W dniu dymisji ministra Marka Sawickiego resort rolnictwa podpisał umowę na kolejną kampanię promocyjną, w której główną gwiazdą miał być były już szef - informuje "Rzeczpospolita". Koszt kampanii organizowanej pod pretekstem promowania rolnictwa ekologicznego - milion zł.
Przetarg na "kampanię informacyjno-promocyjną o zasięgu ogólnopolskim" rozstrzygnięty został jeszcze w maju. Wkrótce potem wybuchła afera z emisją spotów reklamowych z ministrem Markiem Sawickim w roli głównej, które emitowane były w najdroższym czasie antenowym, w przerwach meczów Euro 2012.
"Rzeczpospolita" zarzuciła wówczas TVP stosowanie specjalnych, korzystnych stawek za emisję spotów, czemu TVP oficjalnie zaprzeczyła. Pomimo, że spot emitowany był przez TVP i Polsat już w 2011 roku, odpowiadająca za kampanię ARiMR uznała, że nadal świetnie nadaje się on do emisji podczas tegorocznych rozgrywek Euro, ze względu na swój "ponadczasowy scenariusz".
Sam Sawicki odrzucał początkowo zarzuty promowania swojej osoby ze środków publicznych, aby ostatecznie przeprosić w wywiadzie we "Wprost", gdzie uznał użycie jego osoby w kampanii za "niewłaściwe". Teraz okazuje się, że w tym samym czasie na realizację czekała już kolejna umowa na realizację kampanii "z użyciem" Sawickiego. Jak informuje "Rzeczpospolita" w jej ramach przewidziano wyprodukowanie spotów i filmów do internetu, kampanię w prasie, konferencje prasowe, a nawet specjalną sesję fotograficzną. Bohaterem wszystkich tych działań ma być minister rolnictwa - wynika z ujawnionej przez ministerstwo umowy.
Problem w tym, że umowa obejmuje jedynie wyprodukowanie spotów. Kolejnych środków na ich emisję w porach najlepszej oglądalności dopiero szukano - twierdzą informatorzy "Rzeczpospolitej" w ministerstwie rolnictwa.
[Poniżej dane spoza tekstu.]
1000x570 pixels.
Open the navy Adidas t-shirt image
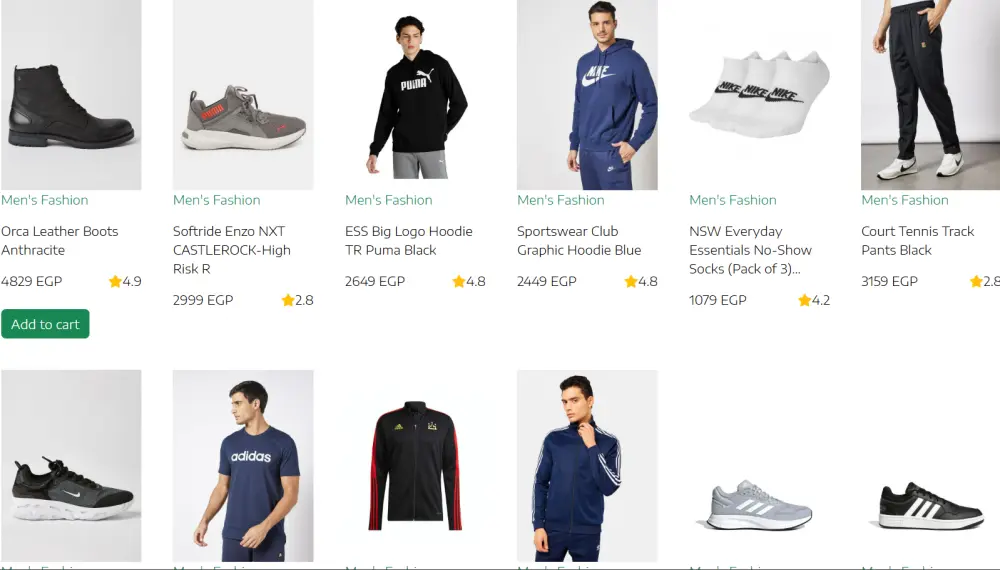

Dymisja ministra Sawickiego nie zmienia niczego w planach ministerstwa. Umowa z wyłonioną w przetargu agencją Fabryka Komunikacji Społecznej będzie realizowana - zapewnia rzecznik resortu Małgorzata Książyk. Według pani rzecznik produkcja materiałów zdjęciowych i filmowych to dalszy etap prac, obecnie wykonawca przygotowuje "koncepcje", które mają zostać ocenione przez przedstawicieli ministerstwa. Nie wiadomo, czy "koncepcje" przewidują udział w nich nowego ministra, tym bardziej, że nie znamy jeszcze nawet jego nazwiska.